Since then Democrats and their various mouthpieces have been braying about “tax cuts for big oil,” only the net result of the policy changes was hardly a tax cut. This chart shows in blue the actual revenue collections since this policy was implemented through February of this year. The red bars represent what the state would have collected under the old policy:

It’s a strange sort of arithmetic that can allow you to conclude that policy change which result in taxed companies paying more in taxes is a tax cut. But that sort of unrepentant lying is just the sort of thing which happens in politics.

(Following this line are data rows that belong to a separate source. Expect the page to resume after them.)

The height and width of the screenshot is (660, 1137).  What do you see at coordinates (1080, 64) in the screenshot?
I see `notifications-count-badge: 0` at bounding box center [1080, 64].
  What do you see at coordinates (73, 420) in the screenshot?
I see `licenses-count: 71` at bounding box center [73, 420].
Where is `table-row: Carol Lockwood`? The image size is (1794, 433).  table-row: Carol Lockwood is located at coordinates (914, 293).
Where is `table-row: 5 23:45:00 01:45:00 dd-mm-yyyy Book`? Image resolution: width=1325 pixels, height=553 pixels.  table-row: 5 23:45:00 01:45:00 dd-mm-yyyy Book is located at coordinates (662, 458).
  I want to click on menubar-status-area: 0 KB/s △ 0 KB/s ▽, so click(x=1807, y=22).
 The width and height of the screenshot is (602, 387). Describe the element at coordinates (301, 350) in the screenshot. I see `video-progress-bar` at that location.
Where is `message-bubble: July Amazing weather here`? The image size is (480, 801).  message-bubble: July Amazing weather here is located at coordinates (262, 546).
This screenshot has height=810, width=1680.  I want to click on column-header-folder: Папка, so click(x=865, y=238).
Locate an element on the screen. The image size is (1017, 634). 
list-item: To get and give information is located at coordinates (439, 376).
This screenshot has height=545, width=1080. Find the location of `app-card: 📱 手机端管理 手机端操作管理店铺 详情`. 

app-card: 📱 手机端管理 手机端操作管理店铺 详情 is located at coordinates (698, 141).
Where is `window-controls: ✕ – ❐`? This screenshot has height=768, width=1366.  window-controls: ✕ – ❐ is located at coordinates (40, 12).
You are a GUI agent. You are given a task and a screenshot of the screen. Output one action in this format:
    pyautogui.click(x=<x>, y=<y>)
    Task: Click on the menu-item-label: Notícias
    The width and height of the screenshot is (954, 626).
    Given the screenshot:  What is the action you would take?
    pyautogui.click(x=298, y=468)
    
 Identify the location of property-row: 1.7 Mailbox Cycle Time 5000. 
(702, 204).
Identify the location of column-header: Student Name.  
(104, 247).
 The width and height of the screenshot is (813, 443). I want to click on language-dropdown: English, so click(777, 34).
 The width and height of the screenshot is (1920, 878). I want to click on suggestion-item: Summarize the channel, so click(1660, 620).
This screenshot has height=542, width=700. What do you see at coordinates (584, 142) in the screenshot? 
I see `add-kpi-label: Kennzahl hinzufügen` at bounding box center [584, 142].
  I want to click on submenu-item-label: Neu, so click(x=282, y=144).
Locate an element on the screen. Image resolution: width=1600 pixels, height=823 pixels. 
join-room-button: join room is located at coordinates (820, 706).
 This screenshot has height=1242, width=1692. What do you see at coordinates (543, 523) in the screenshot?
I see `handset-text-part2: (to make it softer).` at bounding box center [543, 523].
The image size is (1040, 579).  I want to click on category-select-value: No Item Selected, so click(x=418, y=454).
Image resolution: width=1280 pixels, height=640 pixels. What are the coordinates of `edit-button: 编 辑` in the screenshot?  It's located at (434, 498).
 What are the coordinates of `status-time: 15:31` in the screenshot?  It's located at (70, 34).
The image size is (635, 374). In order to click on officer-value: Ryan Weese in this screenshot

Anyway, a wrinkle in all of this is that the State of North Dakota is in a tax agreement with the Three Affiliated Tribes of the Fort Berthold Reservation where a significant amount of the state’s oil production takes place. The tribe hasn’t liked the policy change since it was implemented, and have now gone back and implemented their own tax on top of the state’s tax to supposedly make up for lost revenues.

This from the Bismarck Tribune:

[Three Affiliated Tribes Chairman Mark] Fox said it never agreed to the change and the tribe still wants its share, which is half of the 1.5 percent rate that was forgiven by lawmakers. He estimated the sum to be about $17 million.

“Our expectation is for them to pay what is due under the mutual tax agreement with the state,” Fox told The Associated Press.

Fox is making it sound like the tribe has lost revenue because of the state’s actions, but that’s just not true. The net result of the end of the low price exemption, and the decrease in the top tax rate, has been hundreds of millions of dollars for the state and the tribe which wouldn’t have been collected otherwise.

What lawmakers passed in 2015 was a net tax increase. What Fox is upset about is that he wanted a larger increase. Which is his prerogative, I guess, but I’m not sure the the outcome he’s pursuing is what’s best for his tribe.

Here’s a fundamental truth the tribe should keep in mind: Regulations are static, but markets are dynamic.

Private companies respond to changes in the tax code. Before the Three Affiliated Tribes entered into a tax agreement with the state, “only one well was drilled on the reservation, state and tribal data show,” the Tribune reports. That’s because oil companies didn’t want to operate under a dual (state and tribal) tax regime.

My guess is they still don’t. Meaning that even as Fox chases more revenues with a tribal tax on top of the state’s tax, the net result will probably be fewer revenues as oil companies pull back from development on tribal lands.

I hope that this is a short-term ploy by Chairman Fox aimed at giving himself leverage in negotiations with the state and not a long-term policy change. Because the latter, I think, will not serve the people of the Three Affiliated Tribes well.